* Start Entries shown *

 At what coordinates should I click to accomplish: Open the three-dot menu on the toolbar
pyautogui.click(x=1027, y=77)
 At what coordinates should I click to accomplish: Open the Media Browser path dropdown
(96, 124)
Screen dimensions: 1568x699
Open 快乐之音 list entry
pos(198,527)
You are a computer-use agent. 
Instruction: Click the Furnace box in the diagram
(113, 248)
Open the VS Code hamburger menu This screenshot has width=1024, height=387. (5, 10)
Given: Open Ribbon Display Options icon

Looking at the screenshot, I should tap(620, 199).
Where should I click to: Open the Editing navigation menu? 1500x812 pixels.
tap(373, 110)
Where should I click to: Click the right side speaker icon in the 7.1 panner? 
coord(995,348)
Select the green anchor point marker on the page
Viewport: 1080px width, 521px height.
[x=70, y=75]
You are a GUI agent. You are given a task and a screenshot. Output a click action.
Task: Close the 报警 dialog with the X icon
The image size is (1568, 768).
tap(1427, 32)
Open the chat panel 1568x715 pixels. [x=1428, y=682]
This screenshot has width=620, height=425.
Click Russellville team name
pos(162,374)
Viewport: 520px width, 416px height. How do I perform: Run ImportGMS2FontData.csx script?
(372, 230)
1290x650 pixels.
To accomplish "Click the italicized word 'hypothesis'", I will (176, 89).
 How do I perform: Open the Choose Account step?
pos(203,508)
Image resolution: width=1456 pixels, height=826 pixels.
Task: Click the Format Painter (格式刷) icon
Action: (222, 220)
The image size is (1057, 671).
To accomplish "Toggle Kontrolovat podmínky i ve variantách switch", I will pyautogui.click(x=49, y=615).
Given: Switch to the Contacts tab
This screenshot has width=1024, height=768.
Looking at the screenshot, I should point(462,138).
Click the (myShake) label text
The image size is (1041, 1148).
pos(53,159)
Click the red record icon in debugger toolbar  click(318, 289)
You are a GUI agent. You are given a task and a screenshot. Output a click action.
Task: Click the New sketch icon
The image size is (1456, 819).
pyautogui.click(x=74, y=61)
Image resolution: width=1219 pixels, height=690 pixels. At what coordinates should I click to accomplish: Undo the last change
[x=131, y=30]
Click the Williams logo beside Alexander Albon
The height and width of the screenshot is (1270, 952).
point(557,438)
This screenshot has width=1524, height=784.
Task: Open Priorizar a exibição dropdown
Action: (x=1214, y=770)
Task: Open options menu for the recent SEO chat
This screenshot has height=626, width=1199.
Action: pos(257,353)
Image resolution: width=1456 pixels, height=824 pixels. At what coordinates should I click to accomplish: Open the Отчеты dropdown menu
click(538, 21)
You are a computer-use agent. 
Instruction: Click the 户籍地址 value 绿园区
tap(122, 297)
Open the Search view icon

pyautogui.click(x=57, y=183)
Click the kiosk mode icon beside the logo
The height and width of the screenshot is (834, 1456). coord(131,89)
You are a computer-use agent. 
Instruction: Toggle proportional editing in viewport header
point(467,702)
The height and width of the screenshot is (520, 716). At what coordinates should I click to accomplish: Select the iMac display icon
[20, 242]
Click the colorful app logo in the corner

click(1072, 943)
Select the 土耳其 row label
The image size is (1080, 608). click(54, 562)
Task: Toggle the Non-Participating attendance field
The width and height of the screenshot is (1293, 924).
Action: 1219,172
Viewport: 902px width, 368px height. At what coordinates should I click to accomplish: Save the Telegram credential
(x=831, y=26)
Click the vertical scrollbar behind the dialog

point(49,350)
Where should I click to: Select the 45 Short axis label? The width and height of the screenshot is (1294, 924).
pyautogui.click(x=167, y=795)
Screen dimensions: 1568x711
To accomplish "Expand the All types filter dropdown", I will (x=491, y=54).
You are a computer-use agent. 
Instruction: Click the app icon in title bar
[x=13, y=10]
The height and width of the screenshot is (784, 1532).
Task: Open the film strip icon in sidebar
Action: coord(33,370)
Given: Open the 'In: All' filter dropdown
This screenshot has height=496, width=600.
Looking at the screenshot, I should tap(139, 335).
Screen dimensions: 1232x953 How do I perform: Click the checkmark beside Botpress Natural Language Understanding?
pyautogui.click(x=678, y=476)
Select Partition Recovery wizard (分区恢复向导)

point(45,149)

* End Entries shown *

Problem requirements
Render all the rows above as a Markdown table with the columns No. and Line, numbering the rows in order and leaving out blank lines.

Output below
| No. | Line |
|---|---|
| 1 |  At what coordinates should I click to accomplish: Open the three-dot menu on the toolbar |
| 2 | pyautogui.click(x=1027, y=77) |
| 3 |  At what coordinates should I click to accomplish: Open the Media Browser path dropdown |
| 4 | (96, 124) |
| 5 | Screen dimensions: 1568x699 |
| 6 | Open 快乐之音 list entry |
| 7 | pos(198,527) |
| 8 | You are a computer-use agent.  |
| 9 | Instruction: Click the Furnace box in the diagram |
| 10 | (113, 248) |
| 11 | Open the VS Code hamburger menu This screenshot has width=1024, height=387. (5, 10) |
| 12 | Given: Open Ribbon Display Options icon |
| 13 | Looking at the screenshot, I should tap(620, 199). |
| 14 | Where should I click to: Open the Editing navigation menu? 1500x812 pixels. |
| 15 | tap(373, 110) |
| 16 | Where should I click to: Click the right side speaker icon in the 7.1 panner?  |
| 17 | coord(995,348) |
| 18 | Select the green anchor point marker on the page |
| 19 | Viewport: 1080px width, 521px height. |
| 20 | [x=70, y=75] |
| 21 | You are a GUI agent. You are given a task and a screenshot. Output a click action. |
| 22 | Task: Close the 报警 dialog with the X icon |
| 23 | The image size is (1568, 768). |
| 24 | tap(1427, 32) |
| 25 | Open the chat panel 1568x715 pixels. [x=1428, y=682] |
| 26 | This screenshot has width=620, height=425. |
| 27 | Click Russellville team name |
| 28 | pos(162,374) |
| 29 | Viewport: 520px width, 416px height. How do I perform: Run ImportGMS2FontData.csx script? |
| 30 | (372, 230) |
| 31 | 1290x650 pixels. |
| 32 | To accomplish "Click the italicized word 'hypothesis'", I will (176, 89). |
| 33 |  How do I perform: Open the Choose Account step? |
| 34 | pos(203,508) |
| 35 | Image resolution: width=1456 pixels, height=826 pixels. |
| 36 | Task: Click the Format Painter (格式刷) icon |
| 37 | Action: (222, 220) |
| 38 | The image size is (1057, 671). |
| 39 | To accomplish "Toggle Kontrolovat podmínky i ve variantách switch", I will pyautogui.click(x=49, y=615). |
| 40 | Given: Switch to the Contacts tab |
| 41 | This screenshot has width=1024, height=768. |
| 42 | Looking at the screenshot, I should point(462,138). |
| 43 | Click the (myShake) label text |
| 44 | The image size is (1041, 1148). |
| 45 | pos(53,159) |
| 46 | Click the red record icon in debugger toolbar  click(318, 289) |
| 47 | You are a GUI agent. You are given a task and a screenshot. Output a click action. |
| 48 | Task: Click the New sketch icon |
| 49 | The image size is (1456, 819). |
| 50 | pyautogui.click(x=74, y=61) |
| 51 | Image resolution: width=1219 pixels, height=690 pixels. At what coordinates should I click to accomplish: Undo the last change |
| 52 | [x=131, y=30] |
| 53 | Click the Williams logo beside Alexander Albon |
| 54 | The height and width of the screenshot is (1270, 952). |
| 55 | point(557,438) |
| 56 | This screenshot has width=1524, height=784. |
| 57 | Task: Open Priorizar a exibição dropdown |
| 58 | Action: (x=1214, y=770) |
| 59 | Task: Open options menu for the recent SEO chat |
| 60 | This screenshot has height=626, width=1199. |
| 61 | Action: pos(257,353) |
| 62 | Image resolution: width=1456 pixels, height=824 pixels. At what coordinates should I click to accomplish: Open the Отчеты dropdown menu |
| 63 | click(538, 21) |
| 64 | You are a computer-use agent.  |
| 65 | Instruction: Click the 户籍地址 value 绿园区 |
| 66 | tap(122, 297) |
| 67 | Open the Search view icon |
| 68 | pyautogui.click(x=57, y=183) |
| 69 | Click the kiosk mode icon beside the logo |
| 70 | The height and width of the screenshot is (834, 1456). coord(131,89) |
| 71 | You are a computer-use agent.  |
| 72 | Instruction: Toggle proportional editing in viewport header |
| 73 | point(467,702) |
| 74 | The height and width of the screenshot is (520, 716). At what coordinates should I click to accomplish: Select the iMac display icon |
| 75 | [20, 242] |
| 76 | Click the colorful app logo in the corner |
| 77 | click(1072, 943) |
| 78 | Select the 土耳其 row label |
| 79 | The image size is (1080, 608). click(54, 562) |
| 80 | Task: Toggle the Non-Participating attendance field |
| 81 | The width and height of the screenshot is (1293, 924). |
| 82 | Action: 1219,172 |
| 83 | Viewport: 902px width, 368px height. At what coordinates should I click to accomplish: Save the Telegram credential |
| 84 | (x=831, y=26) |
| 85 | Click the vertical scrollbar behind the dialog |
| 86 | point(49,350) |
| 87 | Where should I click to: Select the 45 Short axis label? The width and height of the screenshot is (1294, 924). |
| 88 | pyautogui.click(x=167, y=795) |
| 89 | Screen dimensions: 1568x711 |
| 90 | To accomplish "Expand the All types filter dropdown", I will (x=491, y=54). |
| 91 | You are a computer-use agent.  |
| 92 | Instruction: Click the app icon in title bar |
| 93 | [x=13, y=10] |
| 94 | The height and width of the screenshot is (784, 1532). |
| 95 | Task: Open the film strip icon in sidebar |
| 96 | Action: coord(33,370) |
| 97 | Given: Open the 'In: All' filter dropdown |
| 98 | This screenshot has height=496, width=600. |
| 99 | Looking at the screenshot, I should tap(139, 335). |
| 100 | Screen dimensions: 1232x953 How do I perform: Click the checkmark beside Botpress Natural Language Understanding? |
| 101 | pyautogui.click(x=678, y=476) |
| 102 | Select Partition Recovery wizard (分区恢复向导) |
| 103 | point(45,149) |